Enterococci are one of the leading causes of hospital-acquired infections and cause a variety of disease states including endocarditis, bacteremia, meningitis, wound infections, and urinary tract infections. The ability to form biofilms in vivo and in the environment is critical for many enterococcus infections. Enterococcal and other Gram positive infections are increasingly problematic due to the rising prevalence of antibiotic resistance. Vancomycin-resistant enterococci (VRE) are of particular concern in hospital settings. Enterococcus faecalis can also share antibiotic resistance genes with methicillin-resistant Staphylococcus aureus (MRSA) resulting in bacterial infections that are exceptionally difficult to treat. Therefore, discovering new strategies to combat infections caused by these organisms is of utmost importance.
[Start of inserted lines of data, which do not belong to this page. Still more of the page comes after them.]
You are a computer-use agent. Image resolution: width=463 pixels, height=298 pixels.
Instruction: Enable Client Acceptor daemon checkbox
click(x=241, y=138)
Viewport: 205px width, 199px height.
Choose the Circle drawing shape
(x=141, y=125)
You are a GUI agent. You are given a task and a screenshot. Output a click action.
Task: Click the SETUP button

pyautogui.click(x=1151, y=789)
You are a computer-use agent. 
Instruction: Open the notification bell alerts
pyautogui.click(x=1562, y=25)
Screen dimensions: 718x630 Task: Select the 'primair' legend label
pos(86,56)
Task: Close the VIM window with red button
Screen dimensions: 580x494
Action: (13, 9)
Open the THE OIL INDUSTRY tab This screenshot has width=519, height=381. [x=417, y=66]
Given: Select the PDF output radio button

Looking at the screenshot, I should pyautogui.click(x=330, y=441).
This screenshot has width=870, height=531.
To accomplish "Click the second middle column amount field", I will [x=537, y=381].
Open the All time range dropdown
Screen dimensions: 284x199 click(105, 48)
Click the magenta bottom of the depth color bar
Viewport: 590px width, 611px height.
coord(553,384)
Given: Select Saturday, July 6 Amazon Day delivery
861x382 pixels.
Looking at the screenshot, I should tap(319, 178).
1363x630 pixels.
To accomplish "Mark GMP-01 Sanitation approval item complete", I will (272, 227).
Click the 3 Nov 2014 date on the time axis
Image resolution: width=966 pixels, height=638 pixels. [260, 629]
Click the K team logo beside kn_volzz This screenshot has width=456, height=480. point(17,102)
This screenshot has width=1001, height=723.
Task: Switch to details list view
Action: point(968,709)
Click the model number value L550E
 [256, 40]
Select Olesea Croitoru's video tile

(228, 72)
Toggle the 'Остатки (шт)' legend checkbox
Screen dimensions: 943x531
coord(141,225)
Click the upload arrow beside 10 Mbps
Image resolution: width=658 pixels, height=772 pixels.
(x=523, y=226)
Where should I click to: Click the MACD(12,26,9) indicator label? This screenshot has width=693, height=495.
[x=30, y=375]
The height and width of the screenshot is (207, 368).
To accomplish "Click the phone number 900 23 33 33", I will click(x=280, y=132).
E. faecalis must interact with other bacteria to transfer genetic material and with host cells to cause disease, and utilize extracellular proteins and polymers (pili) to mediate these processes. Thus, understanding protein secretion and the pathways that assemble and attach the extracellular proteins to the cell surface promotes our understanding of pathogenesis. We previously demonstrated that several E. faecalis surface proteins are secreted, polymerized, and anchored to the cell wall at distinct focal sites on the bacterial surface. Using a combination of genetics, genomics, biochemistry, and imaging, we are exploring the molecular mechanisms that dictate site selection, organization, and maintenance of localized virulence factor assembly sites in bacteria. We integrate studies of basic cellular processes with in vivo infection models to assess the contribution of localized surface structure biogenesis to disease progression. We have developed several urinary tract infection models to study the pathogenesis of Gram positive organisms. These and other models enable the study of in vivo biofilm formation, infection dynamics, and the host response.
Collectively, we assess the functional consequence of perturbing focal localization of virulence factor assembly at the single cell level, at the bacterial population level, and in models of disease. The overarching goal of these studies is to understand new aspects of fundamental biological processes and to identify novel anti-infective and therapeutic targets.